Written and Directed by Leos Carax
Starring Denis Kavant, Edity Scob, Eva Mendes, Kylie Minogue

I mistakenly assumed last spring when I watched COSMOPOLIS, based on the Don Delilo book and directed by David Cronenberg, that it would be a very long time before another movie, dealing with a limousine ride across the city, would show up at the theater. French filmmaker, Leos Carax, proved me wrong with HOLY MOTORS. Even more surreal than COSMOPOLIS, this film takes place in an even stranger universe with even fewer sign posts to direct us. This is the sort of film you will have strong feelings about, I think. Pretentious would be the word most people would fling at it. But liberating might be mine. Not that those feelings, either way, will help you to decode it. It is truly enigmatic.

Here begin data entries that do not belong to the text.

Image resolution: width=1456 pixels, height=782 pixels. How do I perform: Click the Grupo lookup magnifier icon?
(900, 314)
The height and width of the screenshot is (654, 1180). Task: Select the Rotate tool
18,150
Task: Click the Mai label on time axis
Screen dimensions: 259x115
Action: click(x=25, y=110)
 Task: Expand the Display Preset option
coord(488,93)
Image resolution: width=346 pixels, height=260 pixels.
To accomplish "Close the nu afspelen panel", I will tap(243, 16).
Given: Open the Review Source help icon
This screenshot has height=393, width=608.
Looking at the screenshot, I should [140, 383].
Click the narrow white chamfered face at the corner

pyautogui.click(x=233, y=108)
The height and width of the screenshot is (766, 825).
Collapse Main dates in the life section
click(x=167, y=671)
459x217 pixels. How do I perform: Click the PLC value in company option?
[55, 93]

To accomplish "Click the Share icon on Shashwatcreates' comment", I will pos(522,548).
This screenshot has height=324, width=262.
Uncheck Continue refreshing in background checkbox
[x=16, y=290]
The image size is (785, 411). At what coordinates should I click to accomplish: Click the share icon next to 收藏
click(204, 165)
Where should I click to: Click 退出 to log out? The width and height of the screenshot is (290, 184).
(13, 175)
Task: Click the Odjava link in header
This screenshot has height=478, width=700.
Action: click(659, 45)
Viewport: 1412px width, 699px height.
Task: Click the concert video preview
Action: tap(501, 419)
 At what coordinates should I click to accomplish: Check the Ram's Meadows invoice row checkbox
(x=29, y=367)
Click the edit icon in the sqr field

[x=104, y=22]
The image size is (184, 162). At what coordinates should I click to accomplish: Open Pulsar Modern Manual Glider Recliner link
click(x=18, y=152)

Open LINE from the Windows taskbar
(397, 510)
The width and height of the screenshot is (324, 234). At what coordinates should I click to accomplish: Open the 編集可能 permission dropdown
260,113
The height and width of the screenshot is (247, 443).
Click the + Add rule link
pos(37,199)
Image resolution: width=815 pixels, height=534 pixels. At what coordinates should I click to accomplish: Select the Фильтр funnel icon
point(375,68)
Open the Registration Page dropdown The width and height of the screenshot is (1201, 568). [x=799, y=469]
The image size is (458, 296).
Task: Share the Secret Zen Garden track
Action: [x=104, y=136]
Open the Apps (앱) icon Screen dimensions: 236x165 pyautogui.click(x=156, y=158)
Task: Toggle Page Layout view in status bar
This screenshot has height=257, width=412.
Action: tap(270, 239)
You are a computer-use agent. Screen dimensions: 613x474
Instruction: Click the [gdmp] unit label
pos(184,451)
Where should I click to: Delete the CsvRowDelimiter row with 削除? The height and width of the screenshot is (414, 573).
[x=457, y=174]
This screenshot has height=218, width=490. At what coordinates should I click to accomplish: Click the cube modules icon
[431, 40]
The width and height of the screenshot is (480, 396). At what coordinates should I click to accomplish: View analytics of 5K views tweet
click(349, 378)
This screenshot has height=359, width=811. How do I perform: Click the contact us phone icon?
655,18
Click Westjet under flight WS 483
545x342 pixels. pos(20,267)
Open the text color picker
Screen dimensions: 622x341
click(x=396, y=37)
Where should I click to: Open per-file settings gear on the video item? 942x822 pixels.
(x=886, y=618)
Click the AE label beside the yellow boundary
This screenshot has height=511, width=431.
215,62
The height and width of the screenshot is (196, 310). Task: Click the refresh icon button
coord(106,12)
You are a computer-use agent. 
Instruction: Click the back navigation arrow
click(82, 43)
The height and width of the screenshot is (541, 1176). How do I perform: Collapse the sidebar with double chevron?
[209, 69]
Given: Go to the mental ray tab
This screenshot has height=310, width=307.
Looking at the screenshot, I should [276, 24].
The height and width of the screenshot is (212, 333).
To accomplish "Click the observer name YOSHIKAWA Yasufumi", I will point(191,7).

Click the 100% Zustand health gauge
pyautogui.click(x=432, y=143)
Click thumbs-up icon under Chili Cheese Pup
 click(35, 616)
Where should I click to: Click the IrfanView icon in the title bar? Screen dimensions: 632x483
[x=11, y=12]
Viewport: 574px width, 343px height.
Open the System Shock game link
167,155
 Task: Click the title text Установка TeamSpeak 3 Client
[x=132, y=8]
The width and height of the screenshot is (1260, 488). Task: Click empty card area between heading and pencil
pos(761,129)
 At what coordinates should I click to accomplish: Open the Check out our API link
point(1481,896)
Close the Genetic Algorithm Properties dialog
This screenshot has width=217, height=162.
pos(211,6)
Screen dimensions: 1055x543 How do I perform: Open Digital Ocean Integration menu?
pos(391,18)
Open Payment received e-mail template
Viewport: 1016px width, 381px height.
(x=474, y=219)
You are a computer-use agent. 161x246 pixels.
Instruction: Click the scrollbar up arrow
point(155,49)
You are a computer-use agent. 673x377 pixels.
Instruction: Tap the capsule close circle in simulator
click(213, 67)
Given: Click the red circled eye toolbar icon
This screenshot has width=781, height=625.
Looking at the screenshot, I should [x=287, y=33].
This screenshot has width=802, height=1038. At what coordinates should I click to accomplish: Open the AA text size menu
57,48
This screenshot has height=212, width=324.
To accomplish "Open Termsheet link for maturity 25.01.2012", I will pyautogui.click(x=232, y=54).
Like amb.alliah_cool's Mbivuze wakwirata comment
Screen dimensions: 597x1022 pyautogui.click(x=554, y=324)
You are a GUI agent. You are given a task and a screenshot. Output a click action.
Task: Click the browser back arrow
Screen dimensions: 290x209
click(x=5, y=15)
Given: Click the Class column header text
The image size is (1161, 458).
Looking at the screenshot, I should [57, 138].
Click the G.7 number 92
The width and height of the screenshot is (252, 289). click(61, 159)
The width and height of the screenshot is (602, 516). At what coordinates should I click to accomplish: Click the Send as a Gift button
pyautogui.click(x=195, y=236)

Denis Lavant plays our protagonist, Monsieur Oscar, who spends his time in a limousine, driven by Celine (Scob). His day consists of playing various characters at a variety of appointments across Paris. The limousine takes on the same spacious quality of the one in COSMOPOLIS, as he dons various costumes, most of them altering his age or sex or social position. I doubt you are even supposed to figure out the precise nature of these appointments. You just go along for the ride, admiring (or detesting) the narratives that await you. Many of them deal with death. If you can let go of a need to understand how this all ties together, the movie is lots of fun. If you struggle to make the pieces fit, you will be frustrated. And the ending is the greatest mystery of all. Musical interludes give the puzzled viewer a break. I loved it; my husband hated it. There you go.